• GOAL OF THE EXERCISE
The data must be given again exactly as written, with all images omitted.

• DATA
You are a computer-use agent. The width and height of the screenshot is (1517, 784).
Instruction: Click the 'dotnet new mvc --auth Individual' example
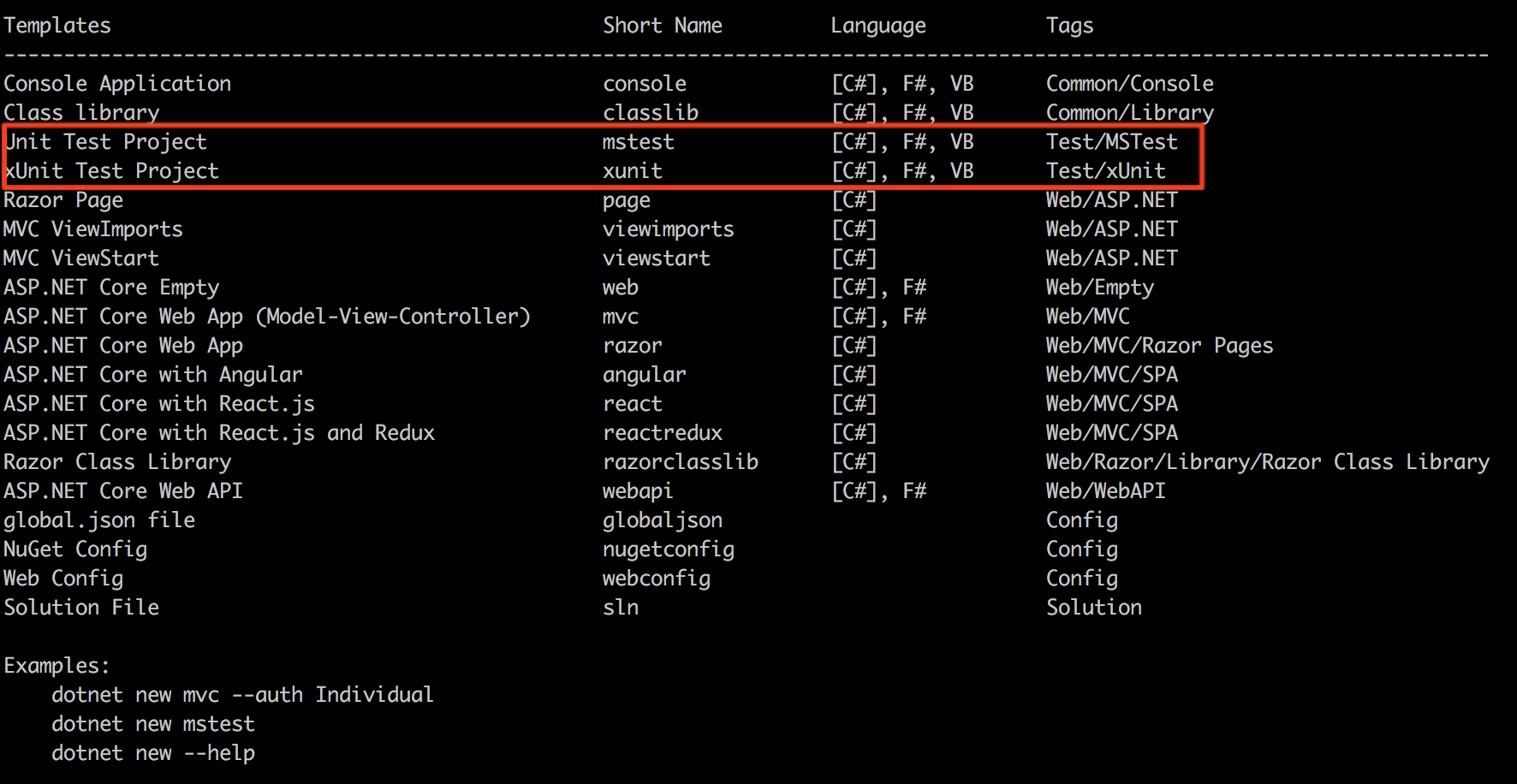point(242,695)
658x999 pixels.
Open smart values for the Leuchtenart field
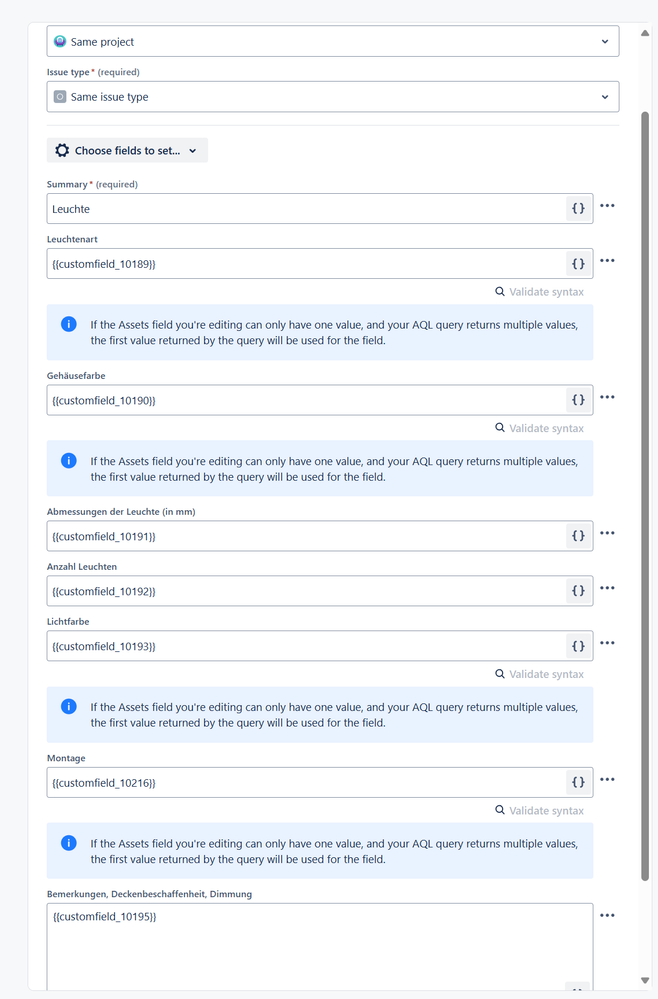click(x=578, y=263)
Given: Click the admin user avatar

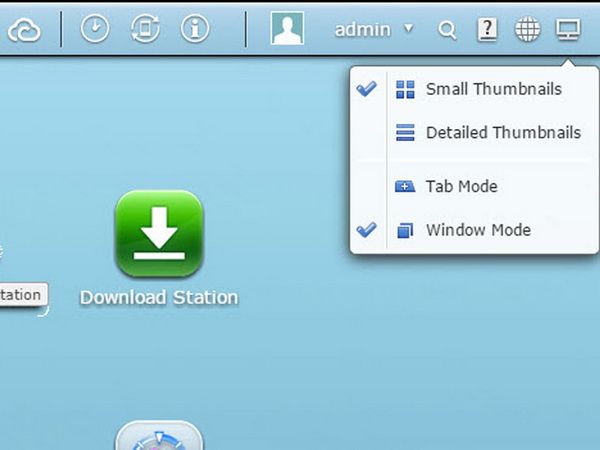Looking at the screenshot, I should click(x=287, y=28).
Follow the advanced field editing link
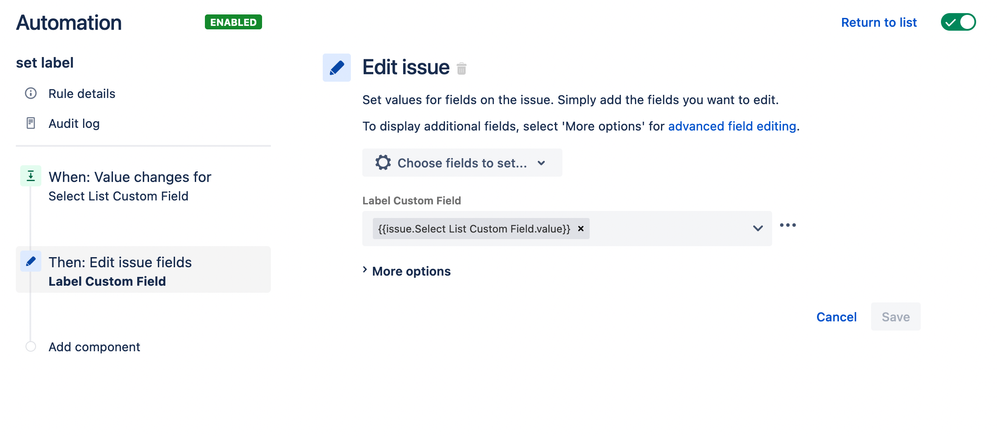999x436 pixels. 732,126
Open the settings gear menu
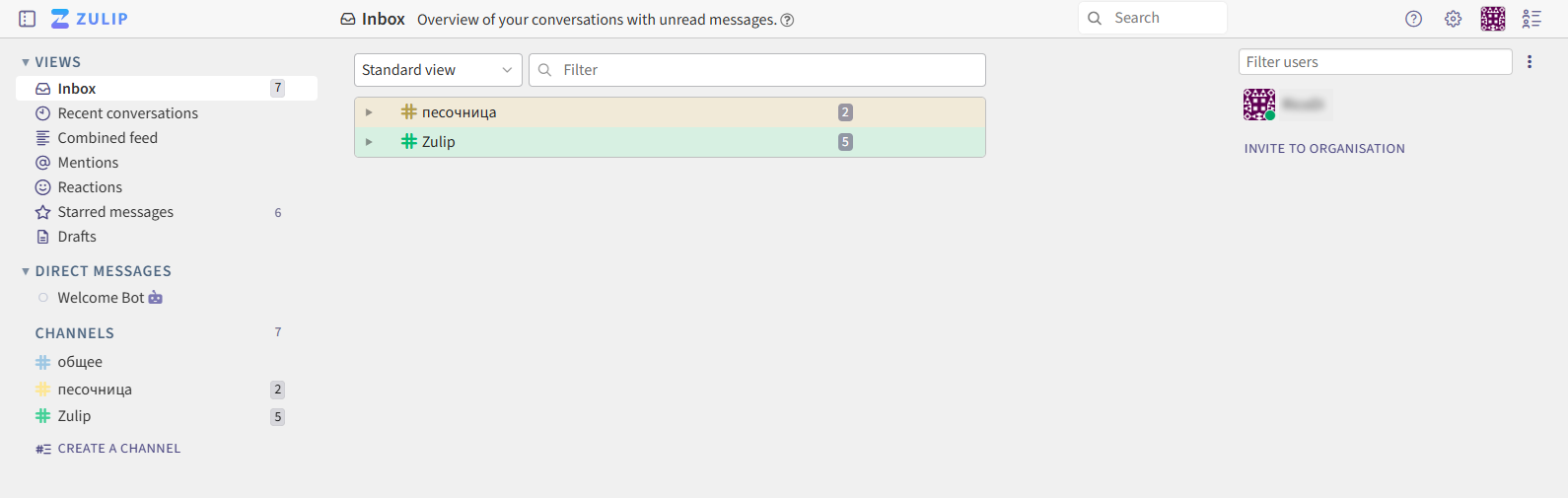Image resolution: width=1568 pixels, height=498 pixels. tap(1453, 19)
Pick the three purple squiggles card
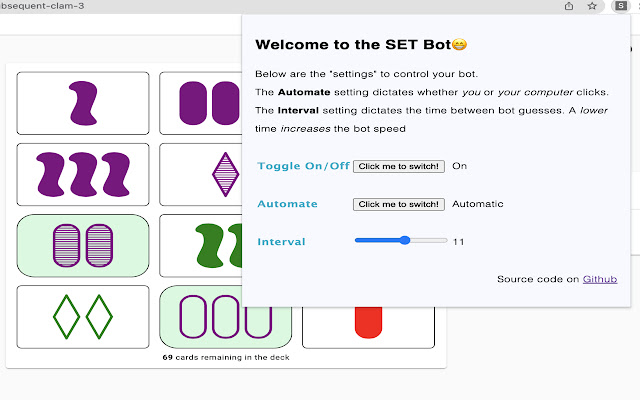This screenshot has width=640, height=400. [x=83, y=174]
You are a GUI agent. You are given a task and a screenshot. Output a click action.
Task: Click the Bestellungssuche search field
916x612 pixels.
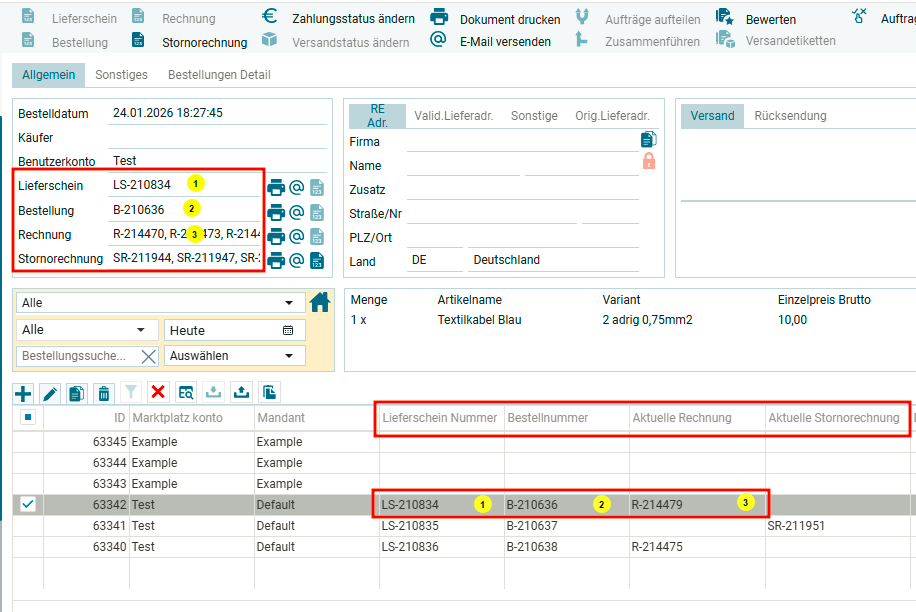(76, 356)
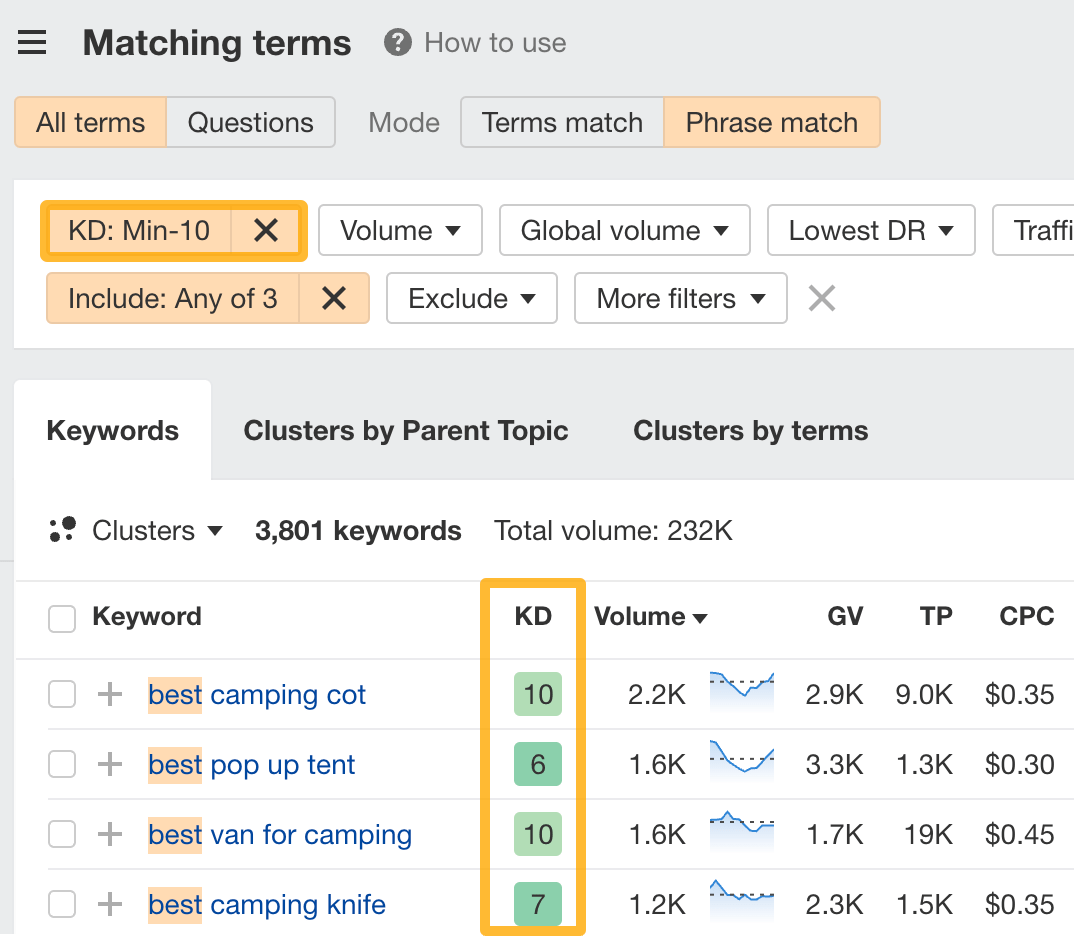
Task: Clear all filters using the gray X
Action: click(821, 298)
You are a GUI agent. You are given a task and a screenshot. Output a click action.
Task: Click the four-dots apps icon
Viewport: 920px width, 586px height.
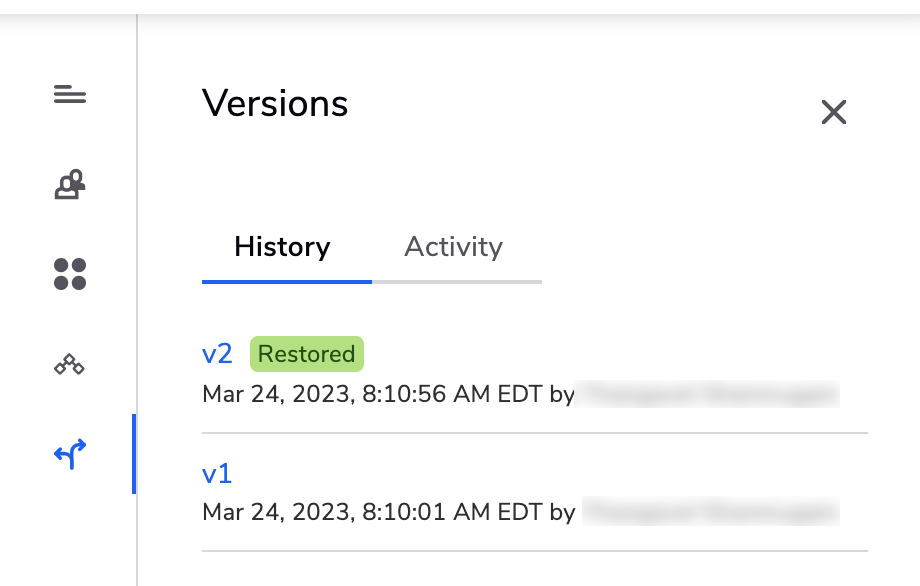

• WORKED SOLUTION
You are a computer-use agent. The width and height of the screenshot is (1517, 784).
Instruction: Click the 'dotnet new mvc --auth Individual' example
point(242,695)
658x999 pixels.
Open smart values for the Leuchtenart field
click(x=578, y=263)
Given: Click the admin user avatar

Looking at the screenshot, I should click(x=287, y=28).
Follow the advanced field editing link
999x436 pixels. 732,126
Open the settings gear menu
Image resolution: width=1568 pixels, height=498 pixels. tap(1453, 19)
Pick the three purple squiggles card
This screenshot has width=640, height=400. [x=83, y=174]
You are a GUI agent. You are given a task and a screenshot. Output a click action.
Task: Click the Bestellungssuche search field
916x612 pixels.
(76, 356)
Task: Clear all filters using the gray X
Action: click(821, 298)
You are a GUI agent. You are given a task and a screenshot. Output a click action.
Task: Click the four-dots apps icon
Viewport: 920px width, 586px height.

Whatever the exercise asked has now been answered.